TREATMENT OF INTRAPARENCHYMAL CHORDOID MENINGIOMA:
 A CLINICAL CASE

Abstract

Relevance: Meningioma has many forms, each with a specific histological structure and treatment tactics. Meningiomas are the most
 common intracranial neoplasms, most of which have an extracerebral location, and their intraparenchymal location is rare.
 The purpose was to describe a case of treatment of intraparenchymal chordoid meningioma.
 Methods: The article describes a case of treatment of intraparenchymal chordoid meningioma, which is rare in localization, structure, and
 possible combination with other systemic diseases.
 Results: Patient B. was admitted to the clinic for surgical treatment for an intracranial neoplasm; the main complaints were the presence
 of seizures and their transition to epileptic status. The tumor was removed completely, after which it was sent for further histological and
 immunohistochemical examination. The examination of micro slides revealed the presence of chordoid meningioma in the patient. In the
 postoperative period, as well as at control examination after 3 months, the patient showed a decrease in the number of seizures and no transition
 to epileptic status. MRI control showed no relapse of tumor growth.

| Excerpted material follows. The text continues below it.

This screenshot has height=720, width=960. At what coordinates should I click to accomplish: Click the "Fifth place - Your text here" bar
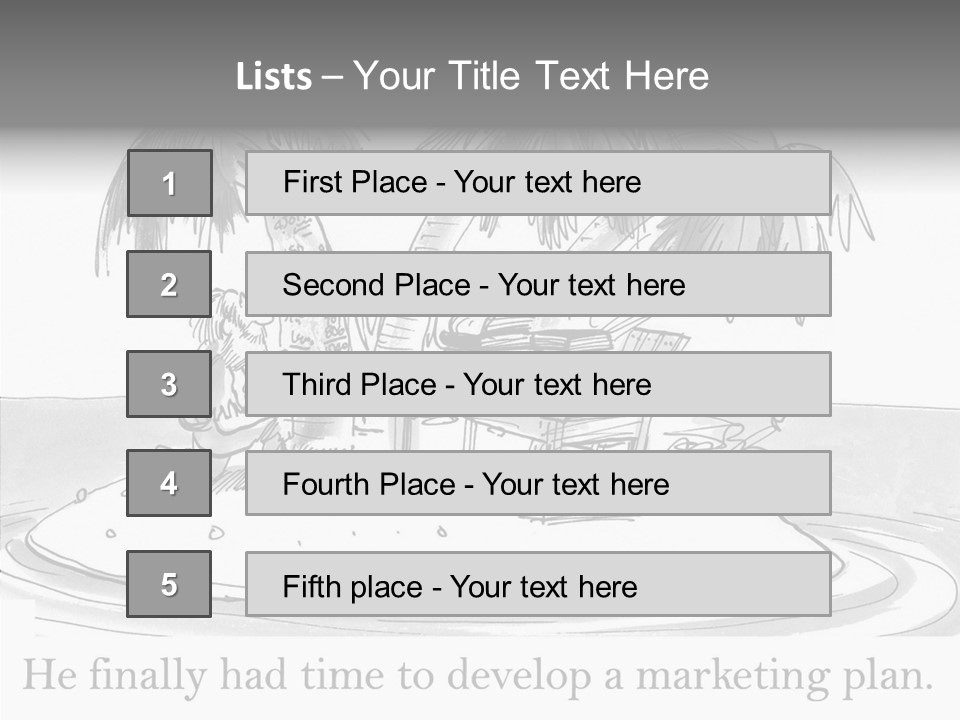coord(538,585)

 Conclusion: WHO classifies chordoid meningioma as a rare grade II meningioma. Chordoid meningioma often requires further radiation
 therapy, especially with partial or subtotal removal, due to a slightly higher risk of relapse compared to grade I meningiomas. This disease can
 occur independently or in association with Castleman syndrome and can be asymptomatic for a long time; this requires further follow-up of
 the patient.